Osman Diyasin ve Zihni Çakır'ın konuk olduğu programda Mansur Yavaş'ın ihale yalanları, koruma aracı yalanı, Ankapark ve Sos Vakfı yalanları bir bir anlatıldı.
İhaleleri canlı yayınlamakla övünen Mansur Yavaş'ın yönetimindeki Ankara Büyükşehir Belediyesi 'naklen zarar' ihalelerini sürdürüyor. Bir televizyon kanalında 'İhaleleri açık yapıyorum. Biz bu ihaleleri birine verecek olsak açık ihale yapmazdık' diyen Yavaş, bugüne kadar 100'ün üzerinde adrese teslim 21/b ihalesi ve 700'e yakın pazarlık usulü davetiye şeklinde ihale yaptı.

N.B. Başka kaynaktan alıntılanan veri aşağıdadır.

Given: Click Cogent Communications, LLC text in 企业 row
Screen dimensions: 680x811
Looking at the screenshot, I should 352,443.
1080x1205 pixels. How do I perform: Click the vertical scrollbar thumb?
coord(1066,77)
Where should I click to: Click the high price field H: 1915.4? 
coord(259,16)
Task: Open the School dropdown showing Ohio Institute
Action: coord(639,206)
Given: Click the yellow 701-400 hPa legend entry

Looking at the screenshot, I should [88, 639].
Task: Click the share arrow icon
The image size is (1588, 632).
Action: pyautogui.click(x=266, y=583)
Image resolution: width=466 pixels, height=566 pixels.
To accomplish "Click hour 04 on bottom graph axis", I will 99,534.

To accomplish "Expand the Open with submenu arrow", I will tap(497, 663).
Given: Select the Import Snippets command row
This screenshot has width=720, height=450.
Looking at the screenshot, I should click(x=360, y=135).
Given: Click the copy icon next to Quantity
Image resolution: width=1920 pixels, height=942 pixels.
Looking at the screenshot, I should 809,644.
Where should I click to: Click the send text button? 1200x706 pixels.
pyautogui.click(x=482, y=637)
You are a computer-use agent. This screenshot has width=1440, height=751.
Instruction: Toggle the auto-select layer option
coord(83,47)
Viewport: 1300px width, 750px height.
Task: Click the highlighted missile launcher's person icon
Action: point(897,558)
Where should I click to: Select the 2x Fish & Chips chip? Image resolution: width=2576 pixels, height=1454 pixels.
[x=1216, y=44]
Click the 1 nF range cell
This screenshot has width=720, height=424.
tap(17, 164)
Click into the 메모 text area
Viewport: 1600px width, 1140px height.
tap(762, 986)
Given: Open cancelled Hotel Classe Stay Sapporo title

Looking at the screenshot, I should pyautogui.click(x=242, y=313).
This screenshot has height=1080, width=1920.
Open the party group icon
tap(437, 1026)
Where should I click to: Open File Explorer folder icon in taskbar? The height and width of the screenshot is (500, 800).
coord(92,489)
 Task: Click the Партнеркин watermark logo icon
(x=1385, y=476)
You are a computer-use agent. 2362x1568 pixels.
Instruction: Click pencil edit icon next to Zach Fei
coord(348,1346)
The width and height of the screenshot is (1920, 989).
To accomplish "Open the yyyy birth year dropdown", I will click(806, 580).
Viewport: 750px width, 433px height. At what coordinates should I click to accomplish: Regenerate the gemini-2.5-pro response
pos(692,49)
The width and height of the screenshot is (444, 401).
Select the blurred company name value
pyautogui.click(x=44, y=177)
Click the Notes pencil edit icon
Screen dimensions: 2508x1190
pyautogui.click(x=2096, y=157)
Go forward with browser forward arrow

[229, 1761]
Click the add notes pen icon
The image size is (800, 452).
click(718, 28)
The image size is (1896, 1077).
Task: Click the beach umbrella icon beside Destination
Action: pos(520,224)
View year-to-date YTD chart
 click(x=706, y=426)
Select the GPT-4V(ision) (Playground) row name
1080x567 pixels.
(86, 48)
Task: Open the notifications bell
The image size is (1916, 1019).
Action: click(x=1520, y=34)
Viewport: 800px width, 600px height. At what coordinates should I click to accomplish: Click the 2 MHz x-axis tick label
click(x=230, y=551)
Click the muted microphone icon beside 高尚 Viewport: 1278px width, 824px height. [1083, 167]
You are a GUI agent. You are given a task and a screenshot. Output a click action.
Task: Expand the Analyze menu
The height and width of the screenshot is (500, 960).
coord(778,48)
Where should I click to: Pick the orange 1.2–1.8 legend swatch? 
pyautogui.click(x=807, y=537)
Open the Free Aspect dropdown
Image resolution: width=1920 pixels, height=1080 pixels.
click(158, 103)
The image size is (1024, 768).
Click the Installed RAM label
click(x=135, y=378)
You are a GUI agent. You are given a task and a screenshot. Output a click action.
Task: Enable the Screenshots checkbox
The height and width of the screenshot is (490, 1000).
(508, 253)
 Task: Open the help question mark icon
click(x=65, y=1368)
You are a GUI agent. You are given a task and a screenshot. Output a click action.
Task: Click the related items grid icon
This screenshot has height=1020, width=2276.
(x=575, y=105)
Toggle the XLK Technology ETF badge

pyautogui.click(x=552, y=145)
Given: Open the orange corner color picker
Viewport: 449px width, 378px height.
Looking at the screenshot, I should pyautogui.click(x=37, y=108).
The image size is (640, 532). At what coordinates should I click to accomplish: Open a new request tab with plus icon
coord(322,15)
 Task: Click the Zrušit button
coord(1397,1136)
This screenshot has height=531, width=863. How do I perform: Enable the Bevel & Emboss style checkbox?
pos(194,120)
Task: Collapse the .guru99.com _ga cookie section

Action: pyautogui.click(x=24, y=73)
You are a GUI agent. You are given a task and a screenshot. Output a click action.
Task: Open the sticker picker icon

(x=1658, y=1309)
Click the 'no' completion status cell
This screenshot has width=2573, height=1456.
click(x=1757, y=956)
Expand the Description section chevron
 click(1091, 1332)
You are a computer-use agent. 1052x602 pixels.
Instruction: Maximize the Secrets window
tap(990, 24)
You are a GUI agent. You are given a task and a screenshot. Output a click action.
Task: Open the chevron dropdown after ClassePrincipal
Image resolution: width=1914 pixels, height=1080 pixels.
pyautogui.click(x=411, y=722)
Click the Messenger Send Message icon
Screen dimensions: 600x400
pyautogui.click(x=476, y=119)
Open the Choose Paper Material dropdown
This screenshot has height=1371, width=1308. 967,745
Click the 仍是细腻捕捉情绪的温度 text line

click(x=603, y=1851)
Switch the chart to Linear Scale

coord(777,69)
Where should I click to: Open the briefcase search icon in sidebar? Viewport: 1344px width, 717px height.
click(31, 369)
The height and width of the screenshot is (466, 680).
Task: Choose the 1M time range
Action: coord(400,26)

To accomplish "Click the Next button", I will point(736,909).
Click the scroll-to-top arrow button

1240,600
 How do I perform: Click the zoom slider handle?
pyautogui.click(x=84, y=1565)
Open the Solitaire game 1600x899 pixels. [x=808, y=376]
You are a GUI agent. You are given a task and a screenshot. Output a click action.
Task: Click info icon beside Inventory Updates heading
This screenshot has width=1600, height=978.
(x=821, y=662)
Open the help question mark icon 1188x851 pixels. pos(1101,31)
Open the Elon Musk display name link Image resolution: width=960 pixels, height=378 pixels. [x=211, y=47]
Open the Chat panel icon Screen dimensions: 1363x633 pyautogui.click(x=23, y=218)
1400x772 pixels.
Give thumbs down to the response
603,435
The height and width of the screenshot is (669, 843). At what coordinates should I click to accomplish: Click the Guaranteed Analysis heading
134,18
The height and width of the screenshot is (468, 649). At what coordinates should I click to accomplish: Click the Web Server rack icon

'Açık ihale' yerine ihale kanununun ancak zorunlu hallerde başvurulabilecek 21/b (pazarlık usülü) maddesine dayanarak ihale yapmayı tercih eden Yavaş bir televizyon kanalında 'İhaleleri canlı yayınla tüm halkımıza veriyoruz istesek 21/b den veririz' demişti.Bin 662 firmanın katıldığı ilk ihalesini internet üzerinden canlı yayınlatarak Mart 2019 yerel seçimler öncesi verdiği 'şeffaf belediyecilik' sözünü tuttuğu algısını zihinlere yerleştirmek isteyen Yavaş'ın maskesi düştü. Yavaş'ın art arda yaptığı 3 maske alımında ikinci bir firma bulamaması şaşırttı.
İşte detaylar:
Salgının fırsata dönüştürülmesi vatandaşın mağdur olmasına yol açmış, maske fiyatlarının hak ettiği seviyeye dönmesi için Cumhurbaşkanı Tayyip Erdoğan tarafından 'Vatandaşa ücretsiz maske' talimatı verilmişti.Aciliyet sebebiyle bir taraftan çok sayıda kurum aktif olarak maske üretimine odaklanırken, diğer taraftan Sağlık ile Ulaştırma ve Alt Yapı Bakanlıklarına verilen talimat üzerine Devlet Malzeme Ofisi (DMO) tarafından peş peşe maske alımı ihaleleri düzenlenmişti. DMO, Kamu İhale Kanunu'nun doğal afet ve salgın gibi şartlar altında ivedi alım gerektiren hâllerde uygulanmasına izin verdiği '21/b' ihale usulü yerine, rekabet şartlarının daha etkin olduğu, bir anlamda devletin zarara uğraması riskinin minimalize edildiği 'açık ihale' usulünü tercih etmiş, temin süresi kısa tutulmuş ve kıran kırana geçen ihalelerde maske birim fiyatları neredeyse pandemi öncesi fiyatlara kadar çekilmişti.
ABB 21/b'Yİ TERCİH ETTİ
DMO'nun açık ihalelerinde şartname, maske sayısı, maske birim fiyatı gibi tüm bilgiler bulunurken ve ihalelere ilişkin tüm detaylar EKAP'ta (Elektronik Kamu Alımları Platformu) yayımlanırken; 2020 Nisan ayı sonunda ihaleye çıkan Ankara Büyükşehir Belediyesi'nin 4734 Sayılı Kamu İhale Kanunu'nun pazarlık usulünü düzenleyen 21'inci maddesinin birinci fıkrasının (b) bendi hükmüne göre ihale yaptığı, ikinci ihaleyi 2 hafta sonra, üçüncü ihaleyi ise yaklaşık 40 gün sonra düzenlediği, her üç ihaleyi ise 'sözde' pazarlık yaparak aynı firmaya verdiği, üstelik firmanın bir medikal ya da tekstil değil, inşaat firması olduğu ortaya çıktı.'Maske Üretim Hizmet Alımı' ihalesinin en dikkat çeken tarafı ise, yeşil alan ihalesine bile bin 662 firmanın başvurduğu ABB'nin, düzenlediği üç ihalenin üçüne de tek bir firmanın teklif vermiş olması.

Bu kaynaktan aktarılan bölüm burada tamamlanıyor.